畠山くんって、実はこんなにお酒強かったのか。

全然顔赤くなってないし。


綾もこれくらい強ければ、今ごろ私たちはこんなことになってなかったのかも。


……いや、それはそれでもっと深刻なことになってたような気もする。


「たぶんすけど、彼氏いまツラいと思いますよ。俺だったらカノジョに必死に泣き付いて欲しいすもん」

「……まぁ、そうかも知れないけどさ。でも本人だけの問題じゃなくて両親がさ……」


そう言った時、畠山くんの目にキラリと光が宿った。


「俺だったら、一生かかっても親を説得します」

「……え?」

「そしたら一生一緒にいられるじゃないすか。もし納得してもらえなくても」


なるほど、そういう発想はなかった。


現実的に考えたらそんな簡単なことじゃないけど、そうすれば、お互いの意思が変わらない限りずっと一緒にいられる。

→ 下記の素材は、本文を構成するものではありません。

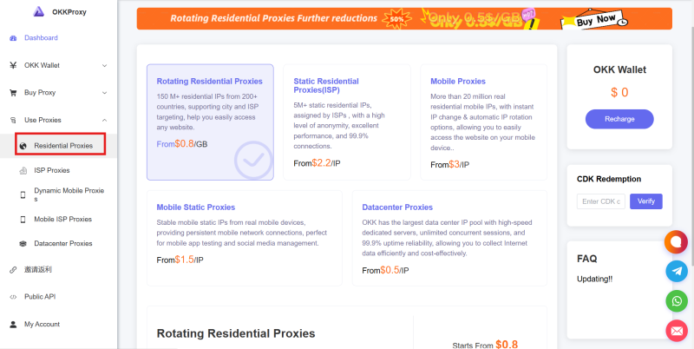Expand the OKK Wallet menu chevron
Screen dimensions: 694x349
click(x=104, y=66)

悩み過ぎて忘れてたけど、意外と簡単なことなのかも知れない。


……いや、そうでもないか。

だから悩んでるんだし。


でも、この一言で嘘みたいに気が楽になった。

案外畠山くんは私より大人なのかも知れない。


「ところで、彼女とは仲直りしたの?」

「はい。誠意見せたらやっと許してくれました」

「誠意?」

「前からカノジョが俺を父ちゃんに会わせたがってたんすけど、俺がビビリ腰でずっとムリだったんすよ。だから……」

「おっ!」

「今度忘れ物したら絶対会うって約束したんす」

「……いやそこは普通に会ってあげようよ」


翌日、土曜日。

綾のいない退屈な夜、私はB4の鉛筆を右手に握って精神を統一していた。


綾から教えてもらった円柱の描き方を基に、今度はそれを応用して他の形を練習している。


でも、もともと絵心のない私が自己流でこういうことをしても当然上手くいかない。やっぱり私には桜木先生が必要なのだ。


昨日、畠山くんに話を聞いてもらって思い出した。


私は最初、綾を他の人に取られるのがイヤで、なりふり構わず素直に想いを伝えようとした。


それが今は、綾を大切に想い過ぎて及び腰になってしまっている。


もしあの時、素直に泣き喚いて綾に抱きついてたら、綾はこんなに迷う前に私を抱き留めてくれていたかも知れない。


このまま黙って元カレに綾を取られてもいいなんて、そんなの私らしくなかった。


綾を取られるなんて絶対イヤだ。

子どもみたいに泣き喚いてでも、あの生き物で拷問してでもいい。私は綾と一緒にいたい。


今、綾と距離を置いて2週間。

もしかしたら、綾は既に元カレと会っているかも知れない。


でも、そんなことはもうどうでもいい。

素直に想いを伝えることで綾が変わるなら、三十路手前の幼い子どもに成り下がってやる。


統一していたはずの精神はいつのまにか爆散していた。


私は鉛筆を捨ててスマホを手に取った。

綾に素直な気持ちを伝えるために。